▶ Work instruction
Only the lines from the start of the material through the line containing "Task: Click the Protection" are to be extracted, exactly as they appear.

▶ Records for processing
------
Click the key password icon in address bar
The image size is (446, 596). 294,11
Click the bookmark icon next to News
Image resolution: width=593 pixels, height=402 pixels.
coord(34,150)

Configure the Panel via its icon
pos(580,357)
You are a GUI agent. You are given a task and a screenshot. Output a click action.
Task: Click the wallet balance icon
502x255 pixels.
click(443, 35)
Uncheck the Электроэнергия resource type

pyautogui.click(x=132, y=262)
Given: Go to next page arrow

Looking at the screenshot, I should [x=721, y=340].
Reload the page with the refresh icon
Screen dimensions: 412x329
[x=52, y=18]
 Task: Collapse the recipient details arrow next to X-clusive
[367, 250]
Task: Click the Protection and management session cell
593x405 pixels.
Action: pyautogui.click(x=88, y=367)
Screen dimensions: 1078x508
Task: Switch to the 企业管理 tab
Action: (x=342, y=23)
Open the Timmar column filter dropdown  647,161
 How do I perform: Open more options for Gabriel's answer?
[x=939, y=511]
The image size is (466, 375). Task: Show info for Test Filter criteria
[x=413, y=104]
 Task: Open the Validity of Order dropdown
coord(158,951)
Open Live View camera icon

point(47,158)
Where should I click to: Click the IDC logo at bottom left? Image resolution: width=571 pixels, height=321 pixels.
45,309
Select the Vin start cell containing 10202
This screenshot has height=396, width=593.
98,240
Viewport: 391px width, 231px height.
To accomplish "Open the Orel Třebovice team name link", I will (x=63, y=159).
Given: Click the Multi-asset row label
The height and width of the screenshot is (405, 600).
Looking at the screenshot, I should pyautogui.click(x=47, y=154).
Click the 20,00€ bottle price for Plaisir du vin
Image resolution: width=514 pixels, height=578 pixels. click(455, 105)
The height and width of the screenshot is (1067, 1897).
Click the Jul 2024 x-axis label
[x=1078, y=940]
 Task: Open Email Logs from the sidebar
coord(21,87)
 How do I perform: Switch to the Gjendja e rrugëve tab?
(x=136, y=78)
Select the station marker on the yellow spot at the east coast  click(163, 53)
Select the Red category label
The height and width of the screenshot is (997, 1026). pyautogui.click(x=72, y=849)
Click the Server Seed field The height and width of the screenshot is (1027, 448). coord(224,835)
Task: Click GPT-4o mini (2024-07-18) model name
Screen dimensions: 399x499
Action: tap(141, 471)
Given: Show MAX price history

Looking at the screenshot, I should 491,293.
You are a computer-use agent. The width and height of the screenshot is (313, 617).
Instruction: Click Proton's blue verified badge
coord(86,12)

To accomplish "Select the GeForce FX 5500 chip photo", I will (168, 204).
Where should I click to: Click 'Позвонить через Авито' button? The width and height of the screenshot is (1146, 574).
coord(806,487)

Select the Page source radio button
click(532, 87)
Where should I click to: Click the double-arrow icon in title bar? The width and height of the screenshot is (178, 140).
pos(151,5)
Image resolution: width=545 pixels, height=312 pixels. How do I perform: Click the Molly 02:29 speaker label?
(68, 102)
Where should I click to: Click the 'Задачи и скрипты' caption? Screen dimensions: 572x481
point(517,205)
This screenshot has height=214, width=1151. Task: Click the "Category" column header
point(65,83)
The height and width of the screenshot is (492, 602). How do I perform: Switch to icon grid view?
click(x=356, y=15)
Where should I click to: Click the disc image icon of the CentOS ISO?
------
▶ Response to this task
Click the key password icon in address bar
The image size is (446, 596). 294,11
Click the bookmark icon next to News
Image resolution: width=593 pixels, height=402 pixels.
coord(34,150)

Configure the Panel via its icon
pos(580,357)
You are a GUI agent. You are given a task and a screenshot. Output a click action.
Task: Click the wallet balance icon
502x255 pixels.
click(443, 35)
Uncheck the Электроэнергия resource type

pyautogui.click(x=132, y=262)
Given: Go to next page arrow

Looking at the screenshot, I should [x=721, y=340].
Reload the page with the refresh icon
Screen dimensions: 412x329
[x=52, y=18]
 Task: Collapse the recipient details arrow next to X-clusive
[367, 250]
Task: Click the Protection and management session cell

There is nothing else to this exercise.